WHAT YOU HAVE TO DO:
Extract each line holding the word "account" from the entries.

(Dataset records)
=======
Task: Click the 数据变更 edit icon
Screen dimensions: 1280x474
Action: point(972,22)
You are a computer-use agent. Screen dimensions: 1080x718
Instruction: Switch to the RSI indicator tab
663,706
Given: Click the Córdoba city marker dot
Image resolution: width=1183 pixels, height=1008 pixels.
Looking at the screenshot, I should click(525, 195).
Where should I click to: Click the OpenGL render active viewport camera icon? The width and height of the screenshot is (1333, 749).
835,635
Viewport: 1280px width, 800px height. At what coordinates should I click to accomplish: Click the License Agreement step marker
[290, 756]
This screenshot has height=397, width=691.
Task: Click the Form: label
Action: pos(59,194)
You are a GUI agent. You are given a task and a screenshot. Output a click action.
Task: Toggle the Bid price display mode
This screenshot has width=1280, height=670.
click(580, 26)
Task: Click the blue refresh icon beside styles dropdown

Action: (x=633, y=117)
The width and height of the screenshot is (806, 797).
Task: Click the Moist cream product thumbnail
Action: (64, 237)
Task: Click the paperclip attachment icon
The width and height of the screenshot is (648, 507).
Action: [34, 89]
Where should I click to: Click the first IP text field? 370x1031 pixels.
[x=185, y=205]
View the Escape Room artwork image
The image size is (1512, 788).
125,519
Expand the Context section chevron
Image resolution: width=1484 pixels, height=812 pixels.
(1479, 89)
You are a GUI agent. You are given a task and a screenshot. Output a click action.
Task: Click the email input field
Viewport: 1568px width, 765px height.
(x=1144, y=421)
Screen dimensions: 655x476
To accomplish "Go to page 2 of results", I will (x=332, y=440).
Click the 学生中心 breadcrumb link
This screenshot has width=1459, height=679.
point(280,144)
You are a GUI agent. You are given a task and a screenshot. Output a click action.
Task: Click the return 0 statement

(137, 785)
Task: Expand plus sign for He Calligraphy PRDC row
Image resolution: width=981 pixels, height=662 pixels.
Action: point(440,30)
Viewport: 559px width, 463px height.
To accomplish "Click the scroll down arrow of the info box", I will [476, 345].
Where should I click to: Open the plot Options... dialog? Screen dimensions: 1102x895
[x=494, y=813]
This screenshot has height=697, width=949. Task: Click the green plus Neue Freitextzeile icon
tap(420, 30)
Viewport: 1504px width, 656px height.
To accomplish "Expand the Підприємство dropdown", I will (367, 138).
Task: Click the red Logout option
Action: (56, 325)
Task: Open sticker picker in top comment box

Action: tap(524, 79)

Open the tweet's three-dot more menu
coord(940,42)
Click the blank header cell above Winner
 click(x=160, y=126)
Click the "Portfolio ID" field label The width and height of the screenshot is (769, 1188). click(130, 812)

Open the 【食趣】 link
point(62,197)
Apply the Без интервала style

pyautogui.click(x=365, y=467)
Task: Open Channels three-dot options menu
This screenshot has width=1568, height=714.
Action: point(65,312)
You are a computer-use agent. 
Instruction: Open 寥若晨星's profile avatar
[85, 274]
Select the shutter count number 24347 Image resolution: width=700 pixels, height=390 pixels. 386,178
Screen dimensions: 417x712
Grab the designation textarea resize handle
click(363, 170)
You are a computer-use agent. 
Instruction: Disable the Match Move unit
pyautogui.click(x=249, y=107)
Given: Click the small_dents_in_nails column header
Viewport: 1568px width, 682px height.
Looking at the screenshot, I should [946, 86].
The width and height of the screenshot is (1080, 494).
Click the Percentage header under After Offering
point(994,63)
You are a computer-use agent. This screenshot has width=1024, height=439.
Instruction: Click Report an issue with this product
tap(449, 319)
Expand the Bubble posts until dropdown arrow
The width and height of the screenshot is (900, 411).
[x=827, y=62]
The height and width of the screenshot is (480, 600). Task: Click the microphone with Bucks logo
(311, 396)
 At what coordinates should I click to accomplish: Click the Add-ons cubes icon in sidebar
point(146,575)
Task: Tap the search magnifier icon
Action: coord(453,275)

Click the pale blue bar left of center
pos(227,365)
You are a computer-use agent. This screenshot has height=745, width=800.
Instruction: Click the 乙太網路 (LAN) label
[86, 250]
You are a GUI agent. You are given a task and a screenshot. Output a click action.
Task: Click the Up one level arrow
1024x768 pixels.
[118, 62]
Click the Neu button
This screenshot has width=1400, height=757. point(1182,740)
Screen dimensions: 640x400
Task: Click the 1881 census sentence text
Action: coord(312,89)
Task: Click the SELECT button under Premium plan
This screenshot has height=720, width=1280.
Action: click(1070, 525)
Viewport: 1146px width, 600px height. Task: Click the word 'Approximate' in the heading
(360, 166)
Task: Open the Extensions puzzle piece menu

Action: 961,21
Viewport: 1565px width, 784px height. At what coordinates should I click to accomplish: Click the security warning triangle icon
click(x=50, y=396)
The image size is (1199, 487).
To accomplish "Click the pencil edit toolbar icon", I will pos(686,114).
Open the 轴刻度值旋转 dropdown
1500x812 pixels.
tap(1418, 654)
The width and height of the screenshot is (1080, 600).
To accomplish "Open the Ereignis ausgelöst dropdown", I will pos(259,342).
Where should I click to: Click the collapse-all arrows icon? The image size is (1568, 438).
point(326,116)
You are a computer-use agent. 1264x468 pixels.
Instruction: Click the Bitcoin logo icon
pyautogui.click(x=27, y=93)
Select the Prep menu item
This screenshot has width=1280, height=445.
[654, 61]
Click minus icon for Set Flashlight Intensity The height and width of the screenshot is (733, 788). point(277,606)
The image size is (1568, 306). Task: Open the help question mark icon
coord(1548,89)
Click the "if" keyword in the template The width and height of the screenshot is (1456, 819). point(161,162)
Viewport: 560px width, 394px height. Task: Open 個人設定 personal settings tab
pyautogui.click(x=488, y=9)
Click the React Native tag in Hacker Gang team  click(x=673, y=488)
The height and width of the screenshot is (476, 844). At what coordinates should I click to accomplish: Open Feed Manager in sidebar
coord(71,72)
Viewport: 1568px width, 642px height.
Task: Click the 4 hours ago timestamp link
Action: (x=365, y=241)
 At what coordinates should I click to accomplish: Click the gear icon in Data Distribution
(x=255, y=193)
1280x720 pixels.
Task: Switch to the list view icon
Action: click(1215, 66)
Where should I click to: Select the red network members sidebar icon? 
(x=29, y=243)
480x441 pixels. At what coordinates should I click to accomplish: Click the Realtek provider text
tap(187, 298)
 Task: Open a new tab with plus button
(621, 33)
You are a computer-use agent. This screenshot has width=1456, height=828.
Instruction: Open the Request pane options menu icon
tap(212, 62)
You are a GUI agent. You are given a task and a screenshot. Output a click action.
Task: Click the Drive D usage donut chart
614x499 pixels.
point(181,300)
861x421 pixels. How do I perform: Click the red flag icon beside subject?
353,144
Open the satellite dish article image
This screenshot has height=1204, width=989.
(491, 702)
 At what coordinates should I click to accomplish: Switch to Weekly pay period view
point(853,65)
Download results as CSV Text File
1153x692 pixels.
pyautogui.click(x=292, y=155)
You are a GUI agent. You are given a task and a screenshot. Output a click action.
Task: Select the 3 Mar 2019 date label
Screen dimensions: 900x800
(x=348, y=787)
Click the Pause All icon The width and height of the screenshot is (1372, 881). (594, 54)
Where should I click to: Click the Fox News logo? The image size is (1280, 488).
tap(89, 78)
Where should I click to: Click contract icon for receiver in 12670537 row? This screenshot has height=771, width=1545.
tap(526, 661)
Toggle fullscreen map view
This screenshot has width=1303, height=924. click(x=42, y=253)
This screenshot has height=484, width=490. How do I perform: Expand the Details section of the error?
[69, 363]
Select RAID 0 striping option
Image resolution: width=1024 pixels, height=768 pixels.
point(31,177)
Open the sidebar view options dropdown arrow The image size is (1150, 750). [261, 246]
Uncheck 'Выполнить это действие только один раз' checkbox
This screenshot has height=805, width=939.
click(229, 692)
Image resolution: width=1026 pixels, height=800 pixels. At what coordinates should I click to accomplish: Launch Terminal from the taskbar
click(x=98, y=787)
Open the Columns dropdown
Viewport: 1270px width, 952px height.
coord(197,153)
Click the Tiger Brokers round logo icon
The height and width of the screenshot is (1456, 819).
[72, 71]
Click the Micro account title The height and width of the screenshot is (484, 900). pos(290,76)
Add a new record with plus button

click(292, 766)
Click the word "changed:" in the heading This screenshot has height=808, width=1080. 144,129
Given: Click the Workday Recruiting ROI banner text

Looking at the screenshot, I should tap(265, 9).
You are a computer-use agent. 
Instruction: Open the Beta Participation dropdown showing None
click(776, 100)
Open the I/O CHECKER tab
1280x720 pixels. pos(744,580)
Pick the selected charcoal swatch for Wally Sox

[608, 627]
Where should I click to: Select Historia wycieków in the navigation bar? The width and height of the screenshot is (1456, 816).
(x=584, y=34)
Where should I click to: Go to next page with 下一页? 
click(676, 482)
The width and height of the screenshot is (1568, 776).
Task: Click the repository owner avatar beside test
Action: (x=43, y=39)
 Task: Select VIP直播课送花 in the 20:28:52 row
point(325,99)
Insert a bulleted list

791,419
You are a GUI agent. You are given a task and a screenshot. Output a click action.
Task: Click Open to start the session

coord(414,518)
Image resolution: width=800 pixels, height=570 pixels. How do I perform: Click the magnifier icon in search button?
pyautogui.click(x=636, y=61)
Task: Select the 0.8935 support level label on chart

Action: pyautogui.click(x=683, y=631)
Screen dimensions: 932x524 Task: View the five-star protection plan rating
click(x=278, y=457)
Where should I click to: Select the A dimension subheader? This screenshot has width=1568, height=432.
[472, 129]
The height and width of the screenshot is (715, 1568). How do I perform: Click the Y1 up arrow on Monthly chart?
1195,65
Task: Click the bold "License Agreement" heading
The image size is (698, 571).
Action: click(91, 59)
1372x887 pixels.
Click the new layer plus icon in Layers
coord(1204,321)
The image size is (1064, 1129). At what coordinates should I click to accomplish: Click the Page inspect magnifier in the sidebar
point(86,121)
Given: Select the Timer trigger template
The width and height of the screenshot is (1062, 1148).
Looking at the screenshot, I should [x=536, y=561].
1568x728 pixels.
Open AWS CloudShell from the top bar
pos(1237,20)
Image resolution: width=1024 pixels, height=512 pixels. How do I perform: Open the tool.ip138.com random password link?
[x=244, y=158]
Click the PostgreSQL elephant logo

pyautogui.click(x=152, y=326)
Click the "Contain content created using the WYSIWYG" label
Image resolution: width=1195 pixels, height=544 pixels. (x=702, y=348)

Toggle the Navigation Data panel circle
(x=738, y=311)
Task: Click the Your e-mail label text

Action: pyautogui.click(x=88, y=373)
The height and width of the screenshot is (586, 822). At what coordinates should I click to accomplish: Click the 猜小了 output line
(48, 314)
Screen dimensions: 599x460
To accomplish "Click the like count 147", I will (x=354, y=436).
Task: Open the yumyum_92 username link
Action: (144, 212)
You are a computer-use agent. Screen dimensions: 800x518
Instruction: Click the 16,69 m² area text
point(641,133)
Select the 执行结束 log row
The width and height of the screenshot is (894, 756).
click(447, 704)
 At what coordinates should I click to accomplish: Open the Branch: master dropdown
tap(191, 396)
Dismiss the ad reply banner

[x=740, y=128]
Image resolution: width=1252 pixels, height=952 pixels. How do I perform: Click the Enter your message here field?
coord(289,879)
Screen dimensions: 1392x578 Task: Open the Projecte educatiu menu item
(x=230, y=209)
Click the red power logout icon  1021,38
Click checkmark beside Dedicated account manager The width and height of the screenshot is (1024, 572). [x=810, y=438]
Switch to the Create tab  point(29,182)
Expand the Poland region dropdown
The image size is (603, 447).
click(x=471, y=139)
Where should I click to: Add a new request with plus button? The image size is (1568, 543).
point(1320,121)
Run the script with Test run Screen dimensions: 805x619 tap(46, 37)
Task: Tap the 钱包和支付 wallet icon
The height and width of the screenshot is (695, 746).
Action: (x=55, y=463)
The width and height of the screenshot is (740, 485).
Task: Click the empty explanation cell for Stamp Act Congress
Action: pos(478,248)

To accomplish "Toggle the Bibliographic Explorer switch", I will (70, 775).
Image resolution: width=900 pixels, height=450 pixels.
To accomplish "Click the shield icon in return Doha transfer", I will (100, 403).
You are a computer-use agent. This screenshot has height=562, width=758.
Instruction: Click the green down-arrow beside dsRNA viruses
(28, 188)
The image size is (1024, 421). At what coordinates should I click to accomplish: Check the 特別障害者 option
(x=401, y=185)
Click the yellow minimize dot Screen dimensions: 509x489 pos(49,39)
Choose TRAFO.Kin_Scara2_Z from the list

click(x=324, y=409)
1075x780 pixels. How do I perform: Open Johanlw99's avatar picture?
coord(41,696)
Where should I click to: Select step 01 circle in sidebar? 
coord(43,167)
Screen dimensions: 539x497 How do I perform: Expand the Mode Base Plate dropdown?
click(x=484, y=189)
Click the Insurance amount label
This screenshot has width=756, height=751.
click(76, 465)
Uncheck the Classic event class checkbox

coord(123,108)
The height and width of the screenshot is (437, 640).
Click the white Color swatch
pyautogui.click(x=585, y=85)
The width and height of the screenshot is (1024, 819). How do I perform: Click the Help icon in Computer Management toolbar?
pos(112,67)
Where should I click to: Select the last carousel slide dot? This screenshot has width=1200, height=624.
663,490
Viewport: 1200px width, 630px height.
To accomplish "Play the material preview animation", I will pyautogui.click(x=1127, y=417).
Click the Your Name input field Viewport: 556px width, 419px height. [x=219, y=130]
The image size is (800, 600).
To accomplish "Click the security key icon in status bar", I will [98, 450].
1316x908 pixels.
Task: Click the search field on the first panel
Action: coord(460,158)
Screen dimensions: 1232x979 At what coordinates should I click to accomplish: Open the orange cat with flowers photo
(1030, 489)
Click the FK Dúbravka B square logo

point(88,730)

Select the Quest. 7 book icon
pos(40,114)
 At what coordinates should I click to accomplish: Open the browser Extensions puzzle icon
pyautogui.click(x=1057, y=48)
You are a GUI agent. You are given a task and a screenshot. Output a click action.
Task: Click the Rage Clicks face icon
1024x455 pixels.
=======
ANSWER:
Click the Micro account title The height and width of the screenshot is (484, 900). pos(290,76)
Click checkmark beside Dedicated account manager The width and height of the screenshot is (1024, 572). [x=810, y=438]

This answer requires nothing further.